# Shrimp Food - DIY



## Ik0eS

*Fresh Water Shrimp Food (Not For Human Consumption) - DIY*

*Fresh Water Shrimp Food (Not For Human Consumption) - DIY*

*Ingredients* :

1. Fresh Spinach - 1 Cup

2. Pure Spirulina (Powdered Form) - 5 Tbsp. (Tablespoons)

3. Fresh Squash - 1/4 Cup

4. Fresh Broccoli - 1/4 Cup

5. Mixed Vegetables (Carrot, Green Peas, Legumes, Corn) - 1/4 Cup

6. Agar-agar Stick (Seaweed extracts -also available in powdered form) - 1 Stick

7. Gypsum Powder (Using A *Food Grade* Hydrated Calcium Sulphate) - 3 Tbsp. (Tablespoons)

8. Fresh Cloves of Garlic

9. Tumeric

10. Paprika

Wash the spinach, squash, broccoli, mixed vegetables, garlic and blanch them into a 1 cup of boiling water. Scoop them until it is soft but not saggy. After it's drained put them in the food processor until they're evenly pureed.

Soak one (1) of the agar-agar stick in a 1/4 cup of water for 30 minutes. 
(Note: Powdered agar-agar or seaweed extract is also available. But the amount to use is depends on per use as instructed in the bottle.)

In medium heat combine the leftover boiling water along with the agar-agar stick that is soaked in the 1/4 cup of water. Stir until the agar-agar are dissolved. While stirring then slowly mixed all of the ingredients (including the pureed vegetables). Add little water as you desired for consistency.

*Remember: *The blanched vegetables are already have enough water. Thus using less water is much more desired.

After all ingredients are well evenly incorporated get a shallow baking pan (i.e. pans for baking for brownies is ideal). And put a layer of wax paper or aluminum foil on the pan. Spread the mixtures evenly. Cover it with a plastic sheet and let it cool in a room temperature. After the cool down, you can now put it in the refrigerator for 24 hours. Then you can cut it into your desired size or pieces.

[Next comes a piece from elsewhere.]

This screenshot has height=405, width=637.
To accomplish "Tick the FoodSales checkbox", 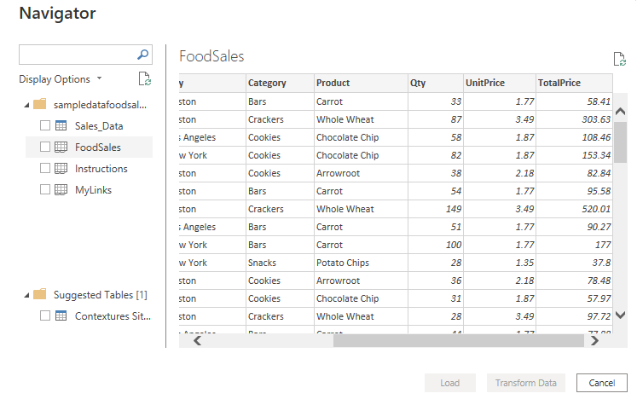I will point(45,148).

For longer shelf lives store them in the freezer.

--------------------
*Note:*

*All ingredients can be found in your local or asian supermarket and health/ food supplements store.*

*Some gypsum material can be safety notorius. For your own safety - Please be advise to be familiar of this compound and use the proper material.*

*"Gypsum Powder (Hydrated Calcium Sulphate) is use also for coagulant and it also add hardness to water." Please use this compound responsibly.*

*"Gypsum adds permanent hardness (calcium ions) to soft water. Use in distilled or RO water, adding some gypsum back into the water to give it some hardness. Gypsum can also be used to lower the pH of water. Use 1 teaspoon per 5 gallons.

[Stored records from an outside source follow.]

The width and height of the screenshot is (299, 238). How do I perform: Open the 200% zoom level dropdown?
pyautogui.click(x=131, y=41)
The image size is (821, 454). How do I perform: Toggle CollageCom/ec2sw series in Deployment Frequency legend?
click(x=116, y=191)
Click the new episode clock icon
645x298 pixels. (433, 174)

Can also be used as a coagulant when making Tofu!"*

*Agar-agar:*

*"Understand the differences between agar agar and gelatin. Agar agar has several advantages over the traditional gelatin, namely:

-It is derived from a plant source rather than an animal source, meaning that it is suitable for vegetarian and vegan diets...

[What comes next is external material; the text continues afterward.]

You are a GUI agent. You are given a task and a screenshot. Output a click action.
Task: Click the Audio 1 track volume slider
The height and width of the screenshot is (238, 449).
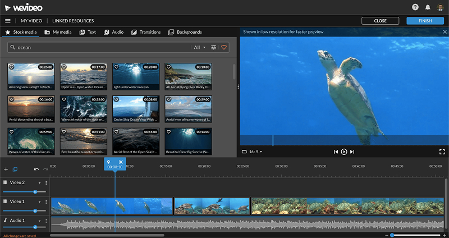(35, 227)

-It has no taste, no odour and no colour*. (*some agar-agar have food color added)

-It sets more firmly than gelatin.

-Agar agar is able to set at room temperature; it also stays in jelly form even as the temperature heats up."*

-------------------
*References:

http://en.wikipedia.org/wiki/Plaster

http://en.wikipedia.org/wiki/Agar

http://www.wikihow.com/Use-Agar-Agar

http://dairyfreecooking.about.com/od/dairyfreeglossary/g/AgarAgar.htm
-------------------*

*Warning And Disclaimer: Use This Information At Your Own Risk*

*Please read the labels of the ingredients that you are using. If the MSDS (Material Safety Data Sheets) is not available, it is imperative that you search and research it online ( eg. MSDS, safety information usage, etc.). I'm not or will not be responsible for your own action or your lack of better understanding thereof. By doing or applying this research, I'm not or will not be liable to your own doing or actions and consequences (i.e. the results). Please use your common sense and ask an adult for supervisions. This is just for reference and research purposes only.
(Not For Human Consumption)*


----------



## altcharacter

unless you dehydrate the veggies you're going to have a soggie mess on your hands. Would be easier and safer to buy store made products in my opinion but who am I to listen to


----------



## solarz

What kind of shrimp is this food meant for? Cherries? Crystals? or some other shrimp?


----------



## Jackson

I've made home made foods for my fish and you don't need to use dehydrated vegetables. You just end up with a gel like food similar to the repashy stuff on the market.


----------



## Dman

Lol I know I lost alot of nutrience but I baked it between two sheets of wax paper worked great n was the cats meow of the tank


----------



## altcharacter

The spinach would be the only concern that I would have due to it becoming fairly mushy. If you blended it then tried to put it in the tank i'm sure it would just separate into nothing.


----------



## Ik0eS

After few weeks feeding it into my Red Cherry Shrimps (Neocaridina heteropoda) they still have an endless feeding frenzy over it and much more active and healthier. I think it will be a good quality, satisfying, alternative shrimp food that they will enjoy. 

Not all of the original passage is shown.